• Passage shown
━━━━━━━━━━
About 20 million Americans have been diagnosed with asthma, a long-term lung disease that causes swelling and narrowing of the airways. The condition has been linked to oral health, with patients having increased risk for cavities, gum problems, and bad breath.
One of the main culprits negatively impacting an asthma patient’s oral health is the medication required to treat the condition. Some medicines, such as corticosteroids, decrease the flow of saliva. This leads to dry mouth, which in turn can increase cavities and bad breath. Dry mouth is worsened by the fact that many asthma patients breathe through their mouth. Inhaled steroids can also increase the risk of thrush, which is caused by an overgrowth of yeast in the mouth.
Here are some tips for keeping your mouth safe while still controlling your asthma:
- Make sure your dentist is aware of your condition, as well as all medications that you are taking.
- Rinse your mouth with water or a fluoride mouthwash after using your inhaler.
- Consider using a spacer device with your inhaler, which will spray the medication directly into your throat and avoid some of the direct risks to your mouth.
- Bring your inhaler with you to dentist appointments, both to show it to your dentist and to have your medication available in case you experience an asthma attack at the office.
- Ask your dentist if more frequent dental visits are recommended in your case.
- Inquire about adding fluoride supplements to your routine, especially in areas where the water is not fluoridated.
- Maintain good brushing and flossing habits.
━━━━━━━━━━
• Brief 1
According to the asthma passage, what causes thrush?
• Brief 2
Reproduce the asthma passage from the words "Here are some" through the words "is not fluoridated.", swapping every "inhaler" for "nebulizer".
The data that follow are not needed for anything here.
━━━━━━━━━━
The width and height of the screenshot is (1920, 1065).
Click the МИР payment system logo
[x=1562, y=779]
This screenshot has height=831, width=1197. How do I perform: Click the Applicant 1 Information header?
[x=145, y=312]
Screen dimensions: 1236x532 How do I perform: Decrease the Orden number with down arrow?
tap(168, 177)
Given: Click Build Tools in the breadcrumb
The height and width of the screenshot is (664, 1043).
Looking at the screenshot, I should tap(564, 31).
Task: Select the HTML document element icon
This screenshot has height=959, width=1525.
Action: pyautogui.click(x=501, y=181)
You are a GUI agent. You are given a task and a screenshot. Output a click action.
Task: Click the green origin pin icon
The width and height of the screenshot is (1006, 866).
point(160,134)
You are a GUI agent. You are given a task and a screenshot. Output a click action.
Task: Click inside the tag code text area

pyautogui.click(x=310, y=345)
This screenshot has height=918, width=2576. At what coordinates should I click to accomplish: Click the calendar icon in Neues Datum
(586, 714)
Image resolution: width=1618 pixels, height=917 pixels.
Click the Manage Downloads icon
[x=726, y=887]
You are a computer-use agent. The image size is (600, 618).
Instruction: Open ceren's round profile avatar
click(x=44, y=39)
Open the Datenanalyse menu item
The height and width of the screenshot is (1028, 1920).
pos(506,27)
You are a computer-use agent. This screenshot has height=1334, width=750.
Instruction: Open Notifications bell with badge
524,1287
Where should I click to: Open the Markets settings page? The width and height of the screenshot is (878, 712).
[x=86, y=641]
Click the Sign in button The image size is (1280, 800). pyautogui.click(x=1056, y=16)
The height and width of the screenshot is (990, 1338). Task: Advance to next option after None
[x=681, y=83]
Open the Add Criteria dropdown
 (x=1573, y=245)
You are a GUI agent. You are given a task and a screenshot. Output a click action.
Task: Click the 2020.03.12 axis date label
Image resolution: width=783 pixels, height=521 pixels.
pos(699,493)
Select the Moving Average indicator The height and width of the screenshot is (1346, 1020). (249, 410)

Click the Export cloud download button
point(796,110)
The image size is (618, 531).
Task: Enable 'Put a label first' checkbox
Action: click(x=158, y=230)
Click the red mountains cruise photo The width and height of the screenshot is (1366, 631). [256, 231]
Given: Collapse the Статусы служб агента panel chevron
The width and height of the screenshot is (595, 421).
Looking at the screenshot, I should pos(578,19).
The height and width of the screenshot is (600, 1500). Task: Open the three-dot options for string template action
━━━━━━━━━━
• Your response 1
An overgrowth of yeast in the mouth causes thrush.

• Your response 2
Here are some tips for keeping your mouth safe while still controlling your asthma:
- Make sure your dentist is aware of your condition, as well as all medications that you are taking.
- Rinse your mouth with water or a fluoride mouthwash after using your nebulizer.
- Consider using a spacer device with your nebulizer, which will spray the medication directly into your throat and avoid some of the direct risks to your mouth.
- Bring your nebulizer with you to dentist appointments, both to show it to your dentist and to have your medication available in case you experience an asthma attack at the office.
- Ask your dentist if more frequent dental visits are recommended in your case.
- Inquire about adding fluoride supplements to your routine, especially in areas where the water is not fluoridated.